(Stored entries)

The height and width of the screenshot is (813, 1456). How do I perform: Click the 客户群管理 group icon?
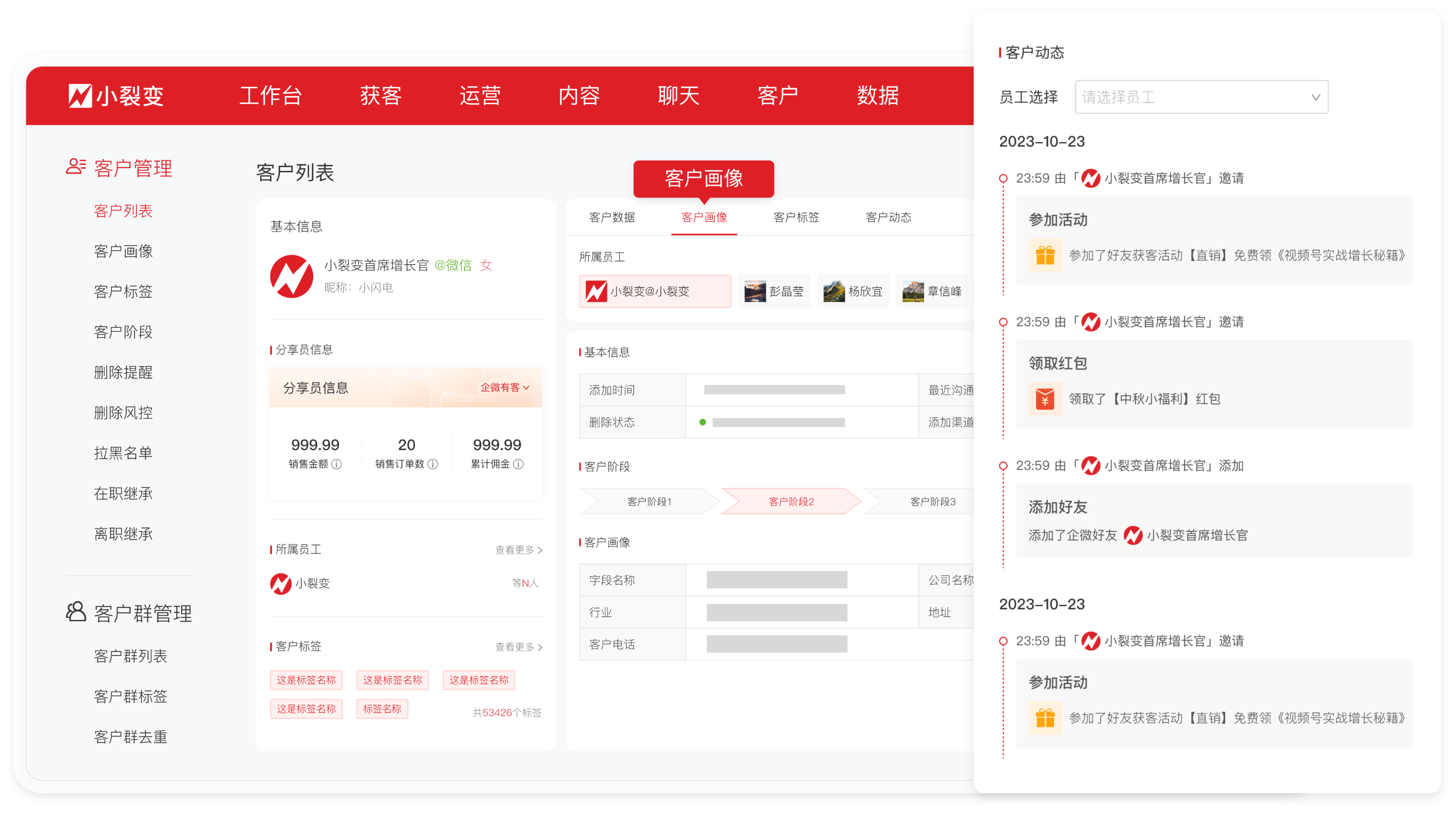76,612
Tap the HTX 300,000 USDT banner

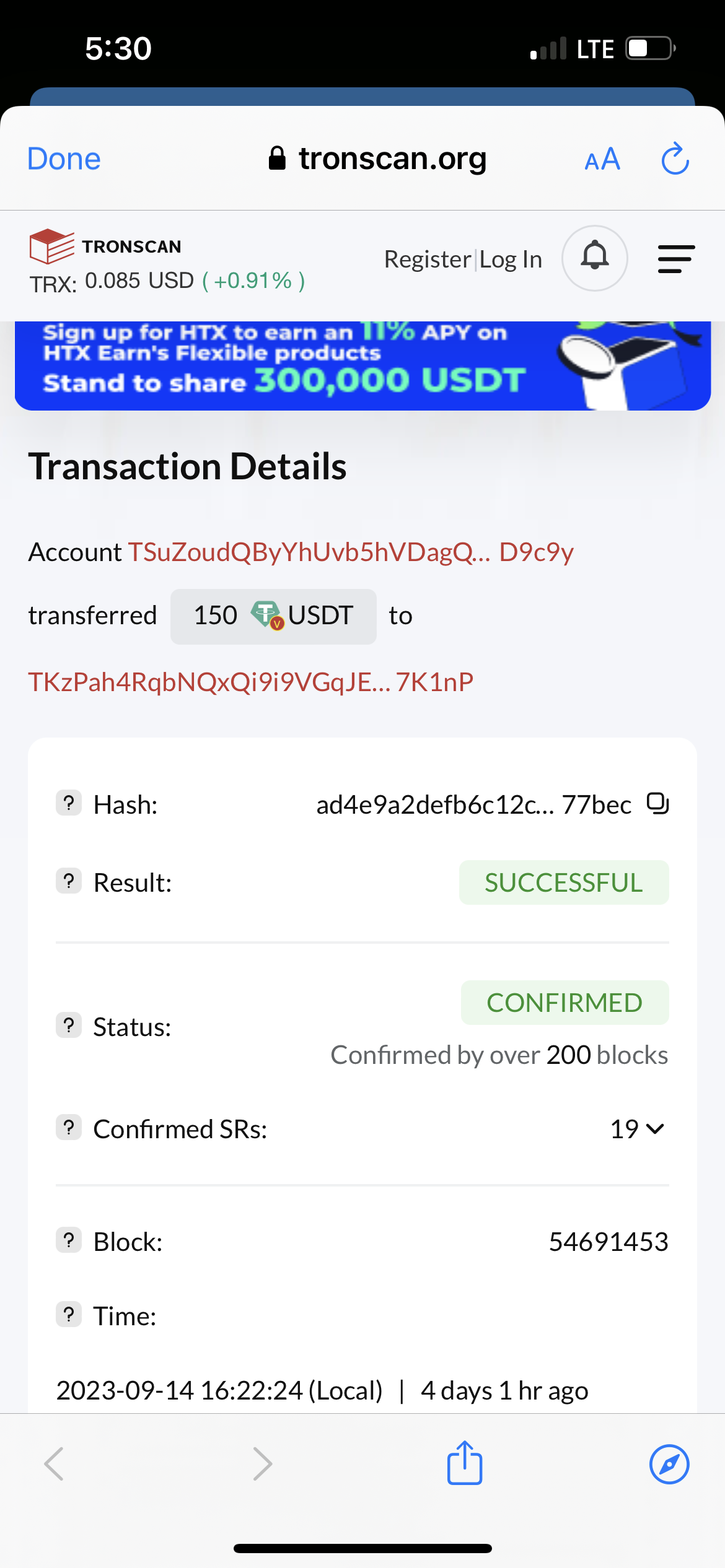point(362,365)
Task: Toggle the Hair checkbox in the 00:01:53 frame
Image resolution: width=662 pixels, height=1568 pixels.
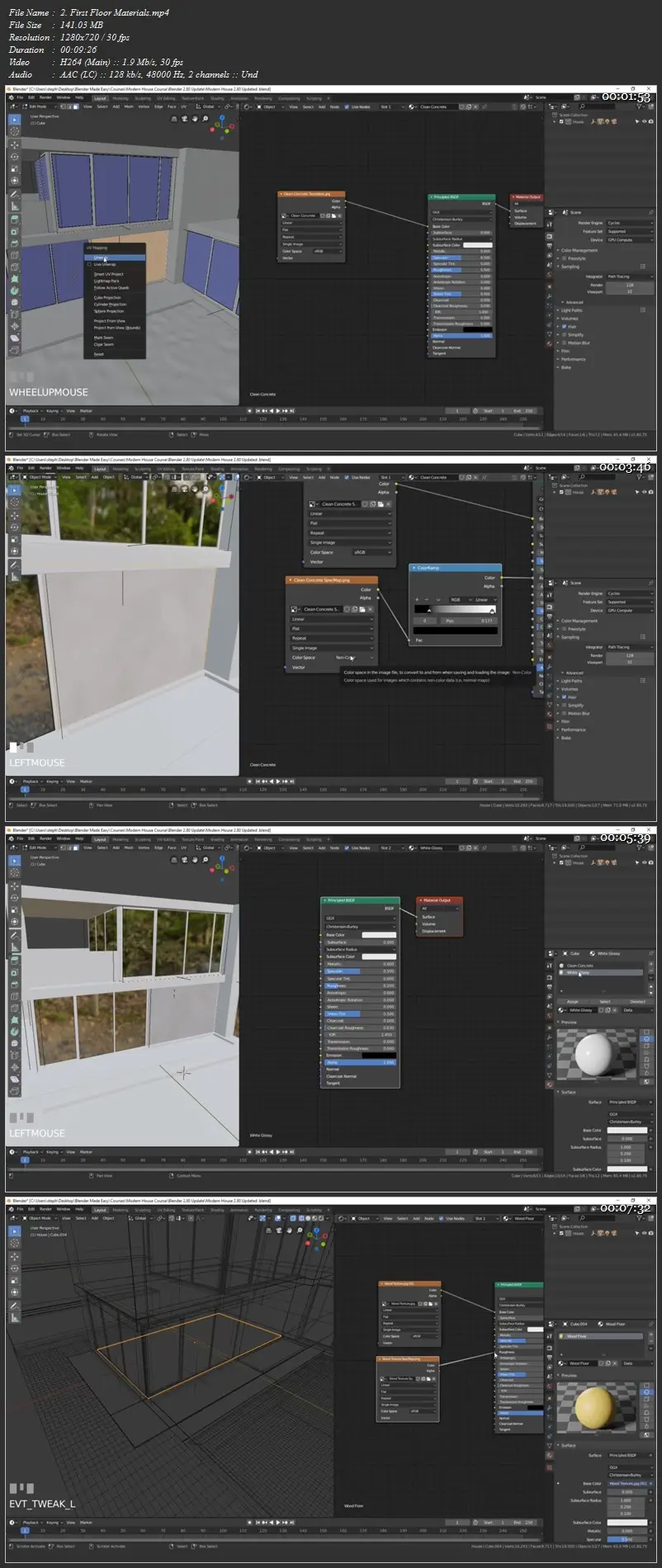Action: pos(564,327)
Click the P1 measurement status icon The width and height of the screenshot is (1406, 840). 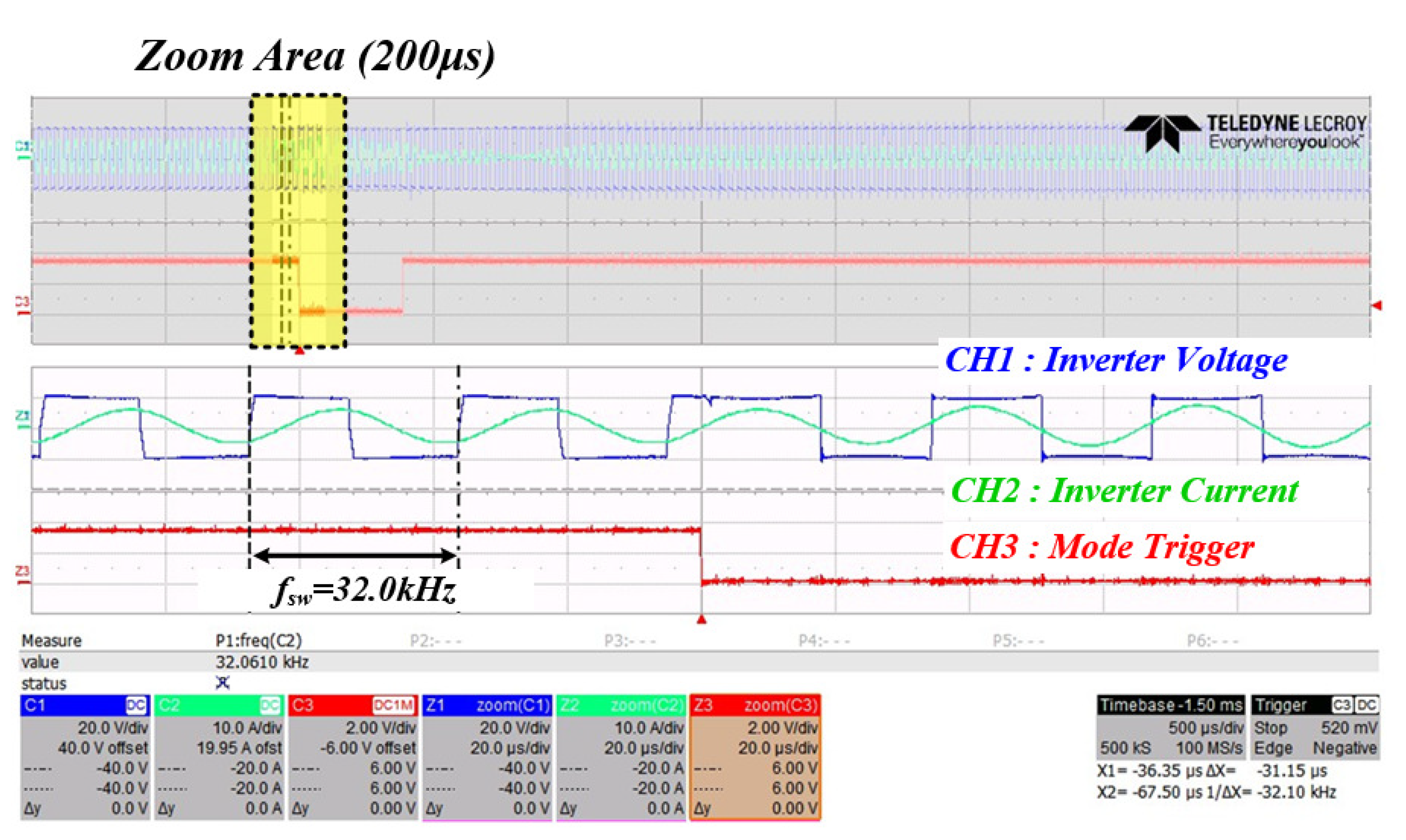click(x=223, y=683)
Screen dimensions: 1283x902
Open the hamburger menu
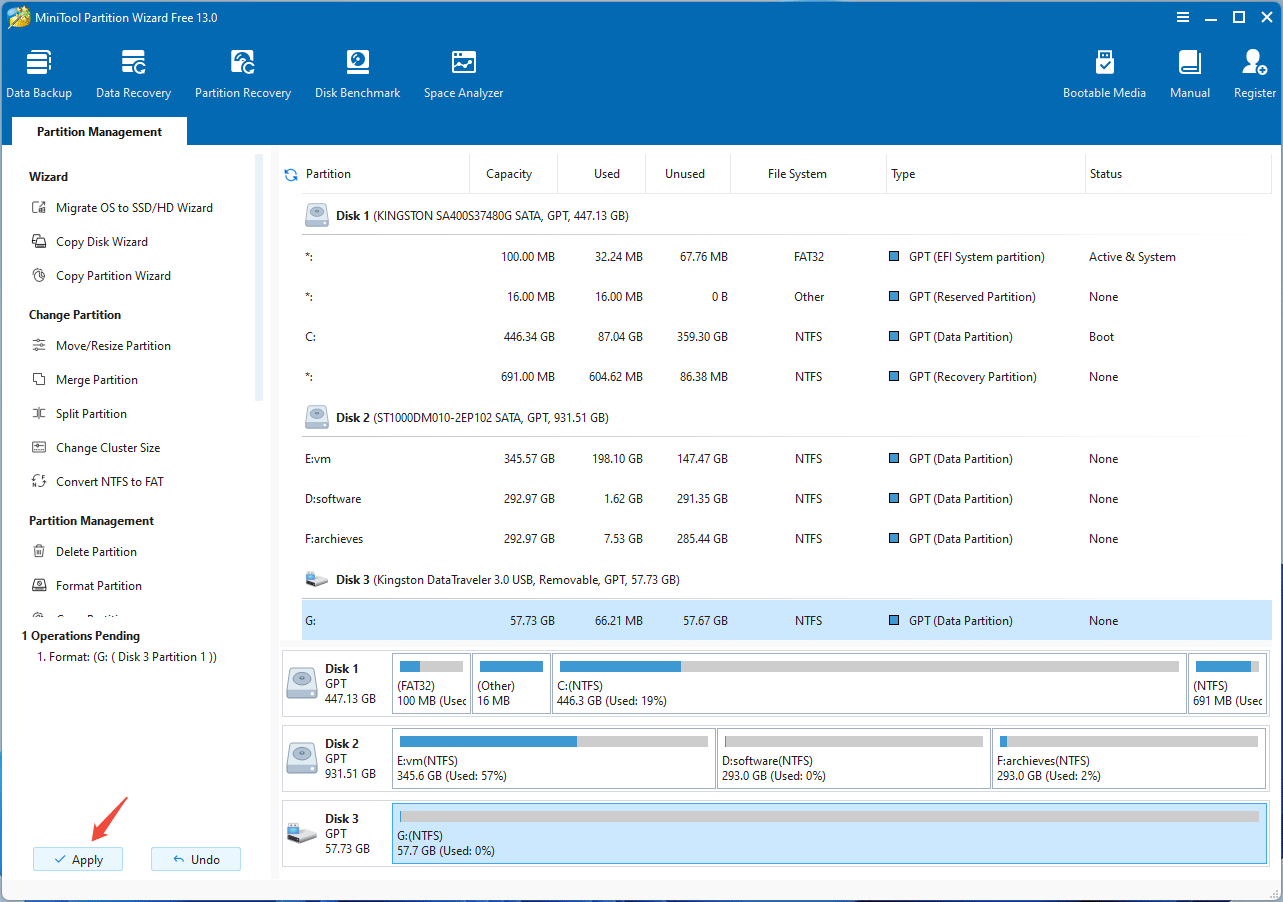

Your objective >> Render the part of the stored entries that starts with the line containing "Screen dimensions: 1283x902" and runs through the end of the records as a Markdown table with the columns No. and Text, one row per line, skipping blank lines. Leave out the pictures.

Full output >>
| No. | Text |
|---|---|
| 1 | Screen dimensions: 1283x902 |
| 2 | Open the hamburger menu |